##### Okuma Metni #####
Buradasınız
Patronların Yalanlarına Kanmayalım!
Kent Gıda fabrikasından bir işçi
Kapitalist sistemin içine girdiği kriz giderek daha da büyüyor. Patronlar sınıfı kendi krizinin faturasını işçi ve emekçilere çıkarmak istiyor. Her birimiz farklı farklı sektörlerde çok çeşitli saldırılara ve pervasızlıklara maruz kalıyoruz. Hayatımız krizden önce de güllük gülistanlık değildi. Ancak artan işten çıkarmalar, esnek çalıştırmalar, ücretsiz izinler, vardiya sayısının ikiye düşürülmesiyle uzayan çalışma saatleri, zaten çekilmez olan yaşamımızı iyiden iyiye katlanılmaz hale getirdi. Bütün bu yaşadıklarımıza bir de patronların oyunları, tezgâhları ekleniyor. Kent Gıda fabrikasında da bir süredir işten çıkarmalar devam ediyor ve işçiler türlü oyunlarla kıdem tazminatı vb. hakları verilmeksizin atılmak isteniyor.
Bildiğiniz gibi patronlar iş yasası uyarınca işçiye işten çıkartılacağını önceden bildirmek zorundalar. Bu bildirim süresi işçinin çalışma süresine bağlıdır. Buna “ihbar süresi” deniyor. Patron işçiye işten çıkartacağını önceden bildirmezse, çıkartırken ihbar süresi karşılığında ücret tutarını tazminat olarak ödemek zorundadır. Kent patronları da işten çıkartırken bizlere ihbar sürelerini ücretli izin olarak verdi. Yani 2 ay öncesinden işten çıkartılacağımızı bildirdi ve 2 aylığına ücretli izine çıkardı. Patronların temsilcileri şunu demeyi de unutmamışlardı: “Eğer işe iade davası açmazsanız sizlere ihbar tazminatınızı da ek olarak vereceğiz.” Böylece ağzımıza bir parmak bal çalarak, ücretli izinde olduğumuz 2 ay boyunca işe iade davası açmamamızı sağlamayı umuyorlardı.
##### Kayıtlı Veriler #####
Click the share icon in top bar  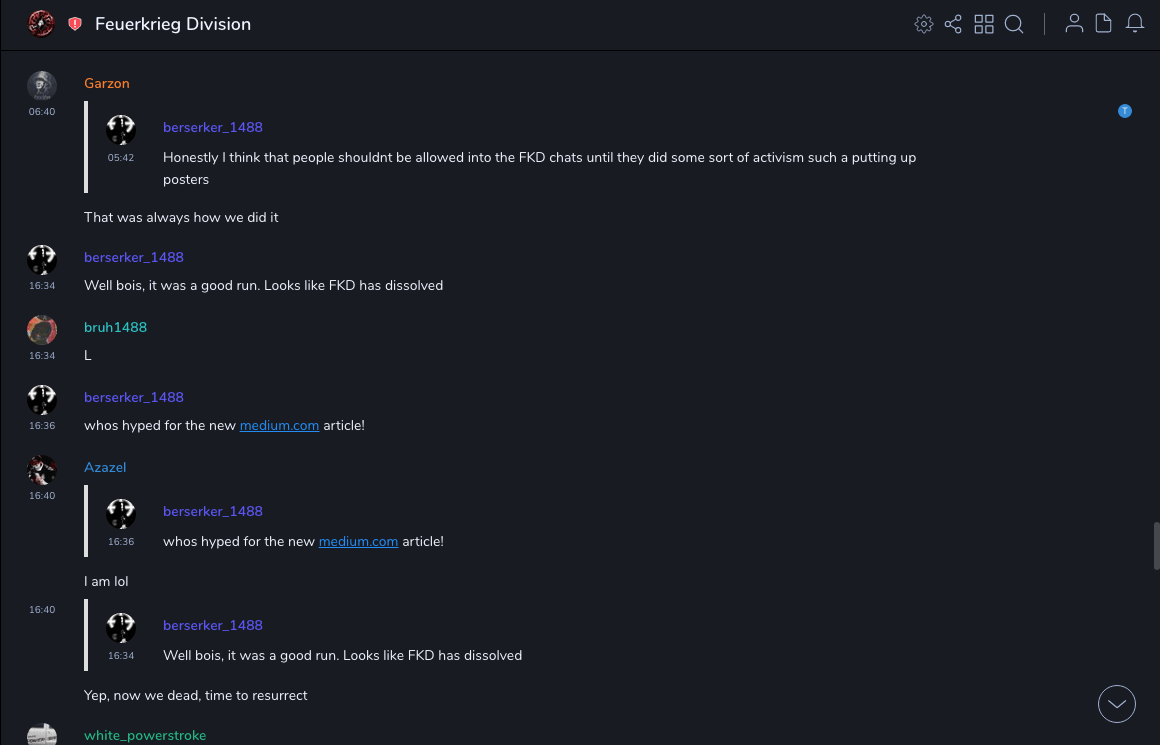tap(953, 24)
#####
Görev 1
Kent Gıda fabrikasındaki işten çıkarmaları anlatan metne göre, Kent patronları işten çıkardıkları işçilere ihbar sürelerini hangi biçimde vermiştir?
Görev 2
Kent Gıda fabrikasındaki işten çıkarmaları anlatan metinden, "Buradasınız" sözlerinin geçtiği yerden başlayan ve "verilmeksizin atılmak isteniyor." sözleriyle biten bölümü aynen yazınız.
Görev 3
Kent Gıda fabrikasındaki işten çıkarmaları anlatan metni, gösterilen son cümleden sonrasını yazarak sürdürünüz.

Yazılı Yanıt 1
İhbar sürelerini ücretli izin olarak vermiştir.

Yazılı Yanıt 2
Buradasınız
Patronların Yalanlarına Kanmayalım!
Kent Gıda fabrikasından bir işçi
Kapitalist sistemin içine girdiği kriz giderek daha da büyüyor. Patronlar sınıfı kendi krizinin faturasını işçi ve emekçilere çıkarmak istiyor. Her birimiz farklı farklı sektörlerde çok çeşitli saldırılara ve pervasızlıklara maruz kalıyoruz. Hayatımız krizden önce de güllük gülistanlık değildi. Ancak artan işten çıkarmalar, esnek çalıştırmalar, ücretsiz izinler, vardiya sayısının ikiye düşürülmesiyle uzayan çalışma saatleri, zaten çekilmez olan yaşamımızı iyiden iyiye katlanılmaz hale getirdi. Bütün bu yaşadıklarımıza bir de patronların oyunları, tezgâhları ekleniyor. Kent Gıda fabrikasında da bir süredir işten çıkarmalar devam ediyor ve işçiler türlü oyunlarla kıdem tazminatı vb. hakları verilmeksizin atılmak isteniyor.

Yazılı Yanıt 3
Başlangıçta ne olduğunu pek anlamamıştık. Birçoğumuz 2 aylık ücretli iznin bitiminde işten atılır atılmaz işe iade davası açmayı düşünüyordu. Oysa bizim bilmediğimiz ama patronun çok iyi bildiği gibi, işten atıldığımızda işe iade davası açmamız mümkün olmayacaktı. Çünkü işe iade davası, işten atılacağımızın bize tebliğ edildiği tarihten sonraki 1 ay içinde açılmalıydı. Bu 1 aylık süre aşıldığından dava açma hakkımızı kaybediyorduk. Atılan arkadaşlarımızın birçoğu da dava açmak için 2 ayın dolmasını ve işten atılmanın gerçekleşmesini beklediğinden, işe iade davası açma haklarını kaybettiler.
Sonradan öğrendik ki, bu durum aslında patronların sıkça başvurduğu yollardan birisiymiş. Çünkü avukatların birçoğu ve hatta iş mahkemeleri, işe iade davasının başvuru tarihini, işten atılma tarihine göre belirliyordu. İşten atılan arkadaşlarımız da avukatlara gittiklerinde kendilerine, “işten atılmayı bekleyin, sonra dava açarız” denmiş. Halbuki Yargıtay kararları işten atılma tarihini değil, işten atılmanın işçiye bildirildiği tarihi (tebliğ tarihini) baz aldıklarından, işten atılma tarihine göre açılmış ve kazanılmış birçok dava sonradan Yargıtay tarafından bozuluyormuş. Bu şekilde dava açmış çok sayıda işçi arkadaşımız da hakkını alamadığı gibi patrona yüklü tazminatlar ödemek zorunda kalmış.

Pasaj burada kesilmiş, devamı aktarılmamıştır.